**PROBLEM TO SOLVE**
What is the number of lines in these records with "photo" in them? Answer with that number only.

[Collected data entries]
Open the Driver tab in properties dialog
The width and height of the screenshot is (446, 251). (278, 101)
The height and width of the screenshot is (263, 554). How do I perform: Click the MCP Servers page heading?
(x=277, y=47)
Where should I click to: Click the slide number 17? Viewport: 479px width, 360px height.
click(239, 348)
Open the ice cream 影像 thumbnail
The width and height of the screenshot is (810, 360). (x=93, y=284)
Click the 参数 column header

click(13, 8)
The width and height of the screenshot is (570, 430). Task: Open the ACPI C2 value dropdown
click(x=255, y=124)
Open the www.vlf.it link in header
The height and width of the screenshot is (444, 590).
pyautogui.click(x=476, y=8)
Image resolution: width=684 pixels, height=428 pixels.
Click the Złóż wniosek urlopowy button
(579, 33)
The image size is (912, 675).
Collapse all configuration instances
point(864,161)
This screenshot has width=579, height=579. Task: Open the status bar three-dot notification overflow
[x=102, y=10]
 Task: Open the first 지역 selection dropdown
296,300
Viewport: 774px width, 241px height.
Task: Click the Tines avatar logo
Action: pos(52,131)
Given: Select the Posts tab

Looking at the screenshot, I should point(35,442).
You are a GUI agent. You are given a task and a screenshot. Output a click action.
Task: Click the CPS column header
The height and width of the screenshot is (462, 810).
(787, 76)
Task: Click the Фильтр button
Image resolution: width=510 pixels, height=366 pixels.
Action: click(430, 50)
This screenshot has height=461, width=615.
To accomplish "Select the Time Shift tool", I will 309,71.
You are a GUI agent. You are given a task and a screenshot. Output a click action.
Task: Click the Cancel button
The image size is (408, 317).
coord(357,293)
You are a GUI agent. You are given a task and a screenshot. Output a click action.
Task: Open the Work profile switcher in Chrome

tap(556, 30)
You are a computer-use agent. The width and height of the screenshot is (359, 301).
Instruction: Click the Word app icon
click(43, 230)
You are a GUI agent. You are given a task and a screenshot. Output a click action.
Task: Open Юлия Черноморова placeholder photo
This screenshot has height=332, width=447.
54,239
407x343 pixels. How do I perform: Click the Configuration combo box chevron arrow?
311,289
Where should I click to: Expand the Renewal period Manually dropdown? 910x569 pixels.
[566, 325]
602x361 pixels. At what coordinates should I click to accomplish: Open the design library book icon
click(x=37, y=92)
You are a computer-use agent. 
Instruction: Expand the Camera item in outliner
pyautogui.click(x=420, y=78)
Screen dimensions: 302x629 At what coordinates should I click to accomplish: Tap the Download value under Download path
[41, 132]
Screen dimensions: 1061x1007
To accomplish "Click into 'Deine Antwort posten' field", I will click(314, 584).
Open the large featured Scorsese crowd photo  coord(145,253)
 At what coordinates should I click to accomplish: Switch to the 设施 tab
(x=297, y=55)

**RESPONSE TO THIS EXERCISE**
2